[Collected data entries]
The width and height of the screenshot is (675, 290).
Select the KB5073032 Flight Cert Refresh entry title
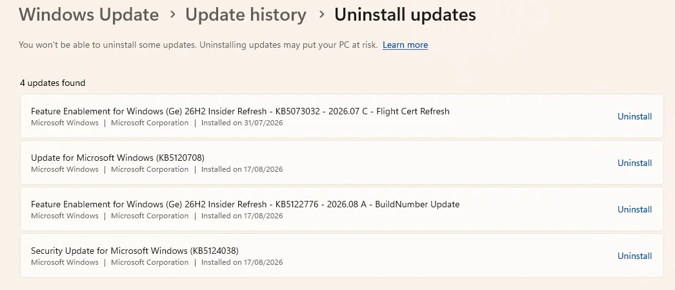[x=240, y=111]
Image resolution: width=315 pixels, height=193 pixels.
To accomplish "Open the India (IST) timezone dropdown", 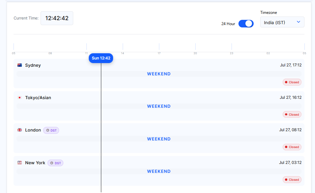I will (282, 22).
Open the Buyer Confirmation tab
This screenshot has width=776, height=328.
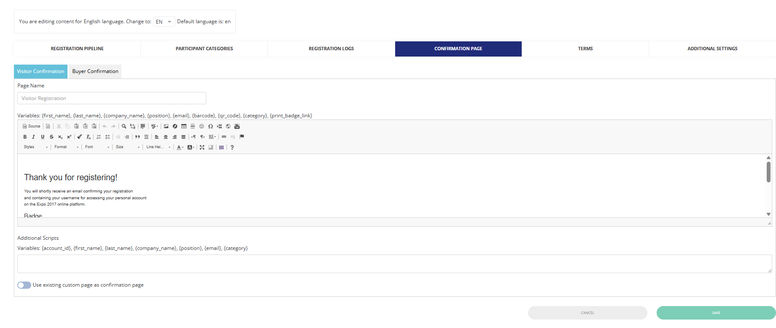pyautogui.click(x=95, y=71)
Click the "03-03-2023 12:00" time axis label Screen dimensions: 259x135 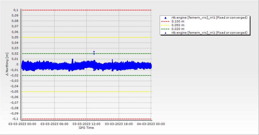point(86,124)
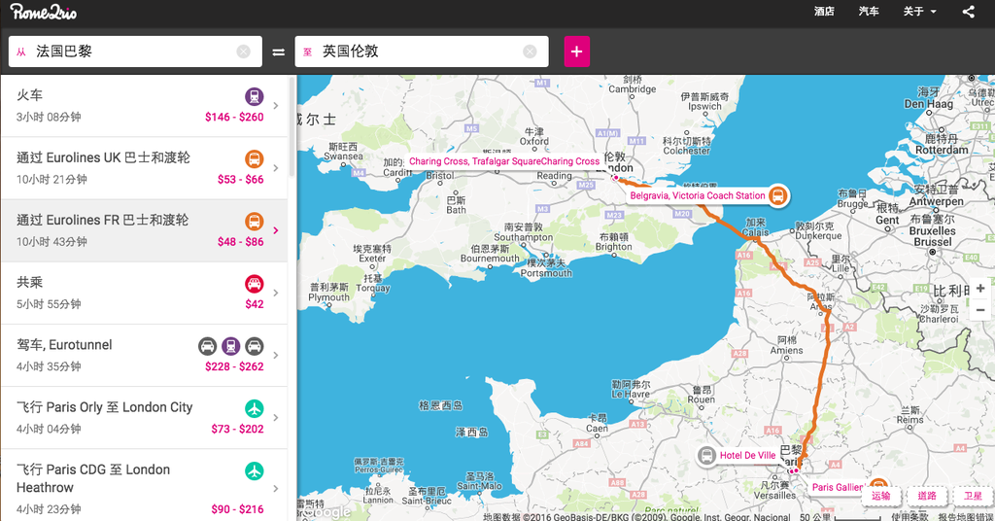Click green plane icon for Paris Orly flight
995x521 pixels.
[x=254, y=408]
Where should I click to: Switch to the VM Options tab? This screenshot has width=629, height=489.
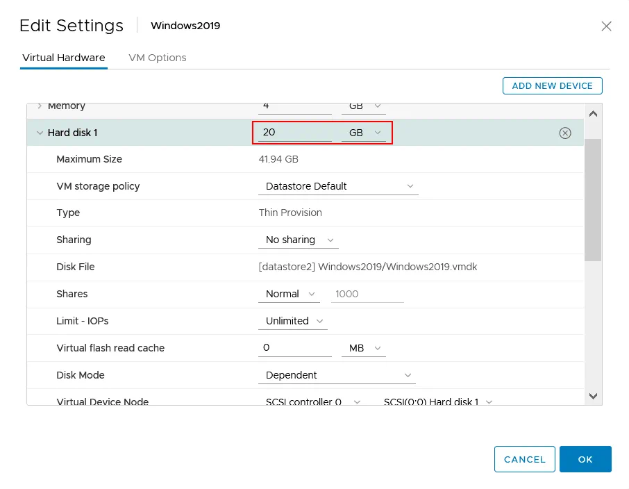[158, 58]
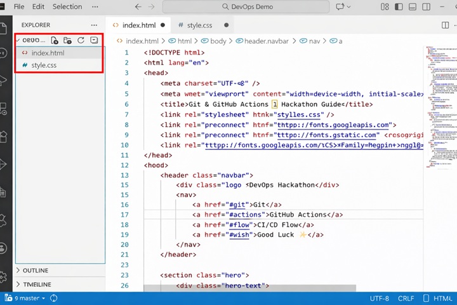
Task: Click the Synchronize Changes icon in status bar
Action: pyautogui.click(x=53, y=298)
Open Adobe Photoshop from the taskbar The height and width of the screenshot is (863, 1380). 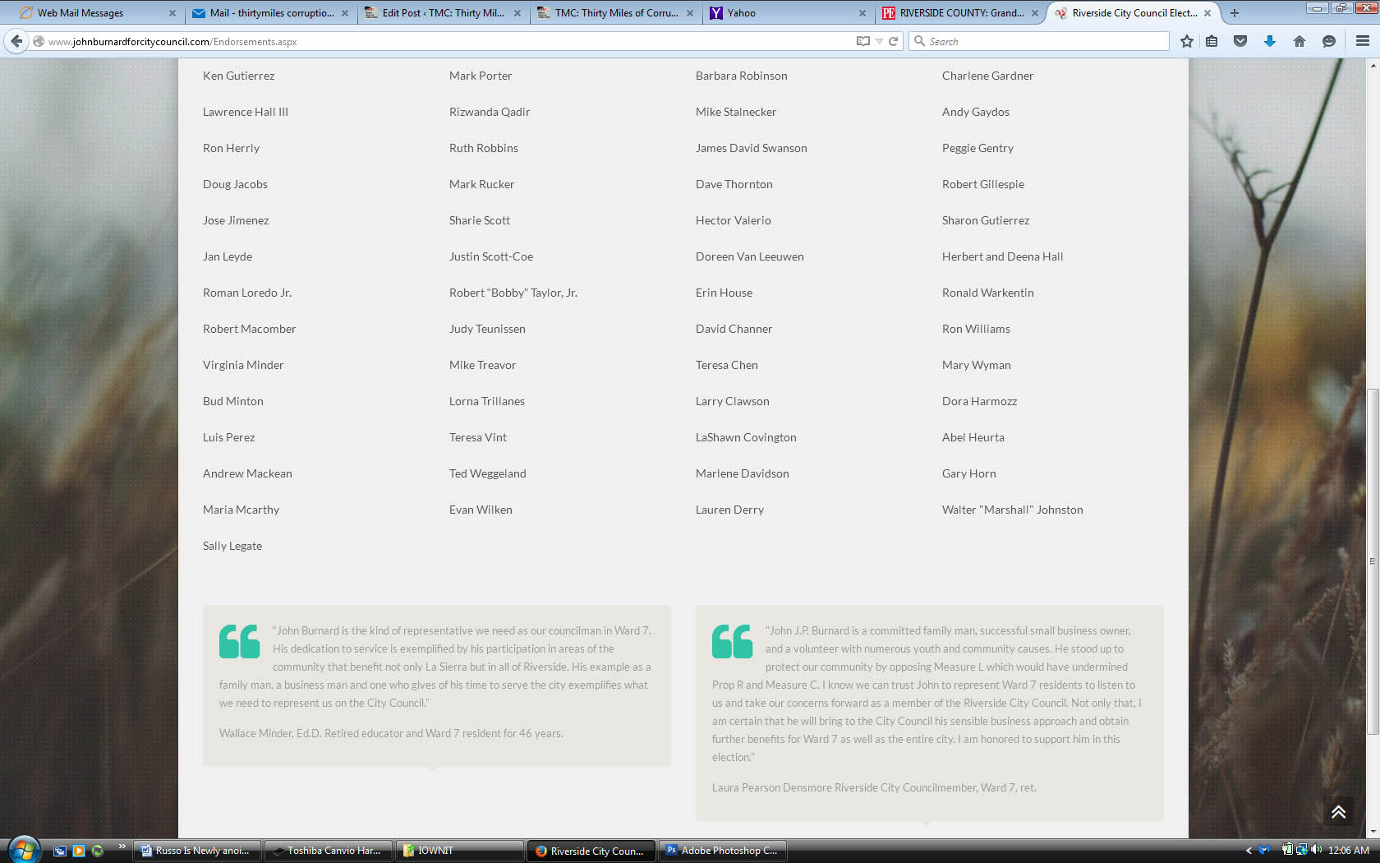tap(722, 851)
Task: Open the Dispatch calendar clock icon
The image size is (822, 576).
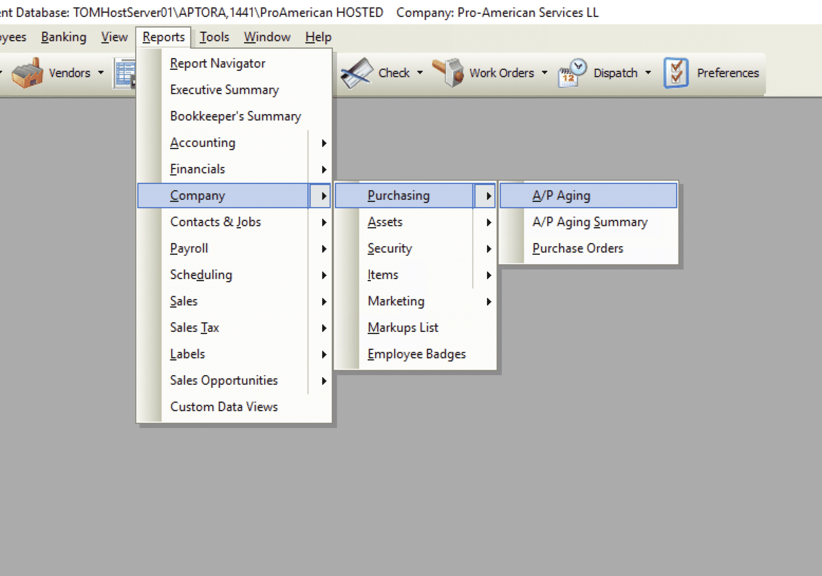Action: (x=572, y=73)
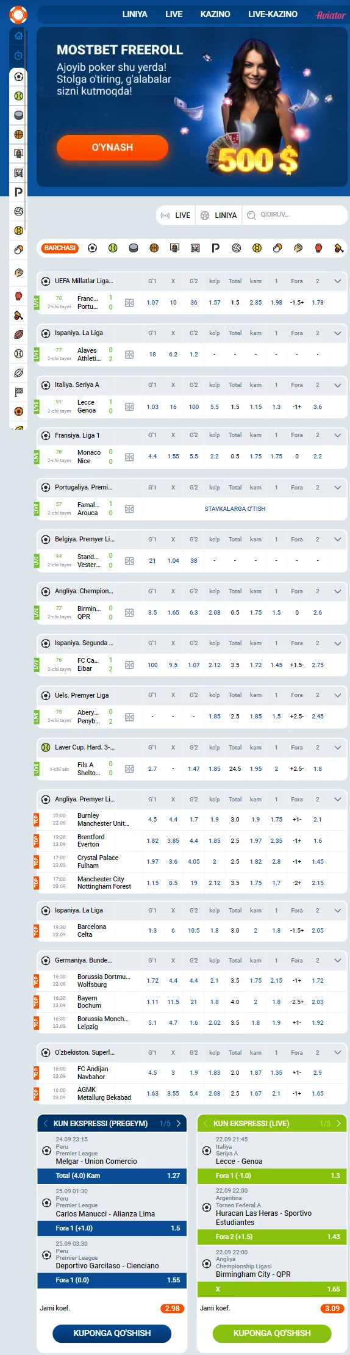Open field view for Lecce Genoa match

point(129,407)
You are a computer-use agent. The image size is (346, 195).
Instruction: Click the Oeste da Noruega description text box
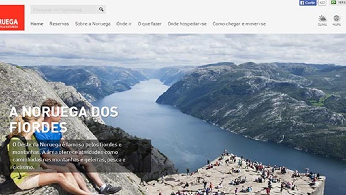(80, 156)
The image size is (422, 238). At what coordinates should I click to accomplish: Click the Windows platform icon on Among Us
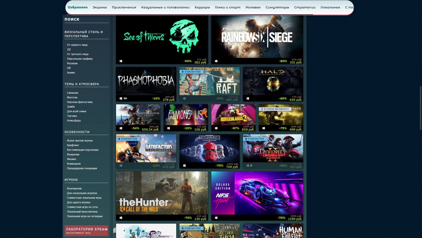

TASK DETAILS = Your reply should consist only of the lines running from the line with "You are a computer-use" to the end of the entries, both included, copied exactly and without any pictures.

ANSWER TO THE EXERCISE =
You are a computer-use agent. The image size is (346, 195).
Instruction: Click the Oeste da Noruega description text box
(80, 156)
The image size is (422, 238). At what coordinates should I click to accomplish: Click the Windows platform icon on Among Us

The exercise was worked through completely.